La transparencia de su persona nos regala la inocencia de un niño que invita a meditar acerca de valores que como seres humanos hemos perdido a pasos agigantados.
Analicemos los contextos.
El primero, donde está la basa de su éxito, es la unidad de su familia. Proviene Erick de una familia completamente integrada donde padres y hermanos, sin perjuicio de la libertad de cada quién, se consultan, se aconsejan, indudablemente se opondrán en la medida de lo posible a decisiones que no consideren correctas y muy particularmente, se apoyan. Baste saber a través de la prensa escrita, las penurias que han pasado para ayudar a Erick a lograr su objetivo más alto: Una medalla olímpica.

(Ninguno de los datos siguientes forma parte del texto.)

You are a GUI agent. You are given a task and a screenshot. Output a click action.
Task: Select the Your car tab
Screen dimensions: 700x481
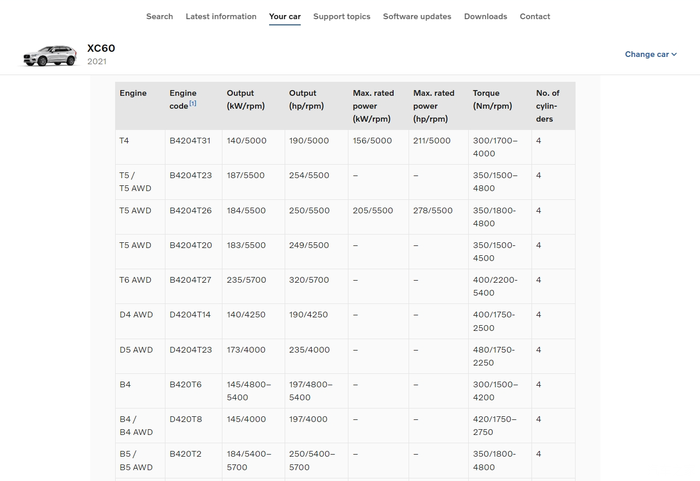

El segundo entorno digno de encomio es el manejo familiar de una escala de valores que atenta contra el establishment de muchos sectores de la sociedad actual. Particularmente, la práctica de valores atinentes a la religión, la moral y el séptimo don del Espíritu Santo: el temor de Dios. Entendido este temor “no como miedo ni distancia sino como un humilde reconocimiento de la infinita grandeza del Creador”. Indudablemente la familia Barrondo García se preocupa constantemente “por permanecer y crecer en la caridad”. (http://es.catholic.net/escritoresactuales/861/3110/articulo.php?id=39901), caridad que practican con ellos mismos y con el prójimo. En su aldea son alma, centro y corazón.
El tercero es pertinente a los ideales y metas del grupo familiar, y han hecho suya aquella sentencia de Miguel Ángel Buonarroti: “El mayor de los peligros no es que nuestro objetivo sea demasiado alto y no lo alcancemos, sino que sea demasiado bajo, y lo logremos”. Ellos han apostado por lo alto. Indudablemente, lo han alcanzado oteando el horizonte y más allá del horizonte. José Ortega y Gasset pregonaba: “Solo es posible avanzar si se mira lejos”.
Es de hacer notar que el marchista de Chiyuc se levantó de cero. No solo socioeconómicamente sino de una lesión que no le permitió continuar con su entonces deporte favorito: El maratón. Cualquier otra persona habría desistido y fácilmente se habría dado al desencanto, la depresión, el desaliento y, probablemente hasta al vicio del alcohol, primer estribo ahora del penoso camino de las drogas.
Pero no. Erick no pudo seguir entrenando maratón y se dio a la marcha. Por algo se dice que: “La calidad no es un accidente, es siempre el resultado de esfuerzo e inteligencia” (John Ruskin).
A todo este cúmulo de hechos dignos de encomio: pasajes, anécdotas, risas y lágrimas, lo está rodeando un torbellino de pasiones. Desde el apropiamiento del triunfo de Erick por parte de aquellos sectores que, más que mercantiles son mercachifles, hasta el gusanito demostrado por algunos comentaristas —afortunadamente los menos— que no deja de lucir el racismo atávico que nos ata en el tiempo y el espacio al mismísimo siglo XVI. Uno de ellos, a quien le corrigieron la plana porque confundió el nombre del atleta respondió: “¿Y qué importa cómo se llame…?”
Afortunadamente Erick no ha hablado de más. Ha denunciado lo que tenía qué denunciar: el incumplimiento de ofertas hechas por triunfos anteriores. Erick, a sus escasos 21 años debe aprender que, con esa gentuza, “ni a misa…”.
Nos queda ahora disfrutar ese triunfo, seguir su ejemplo y replantearnos nuestro proceder como seres humanos. Llama la atención que habiendo medallistas de oro en la delegación de Guatemala, ninguno de ellos haya sido el abanderado.
En Guatemala hemos llorado por las secuelas de la guerra interna, por la extrema pobreza, el hambre, la explotación, la corrupción rampante y la inacción. Así que, no obstante la injusta descalificación de los latinoamericanos el último día de las competencias: Erick, muchísimas gracias. ¡Ya era tiempo de que en Guatemala, sus hijas e hijos lloráramos de la felicidad!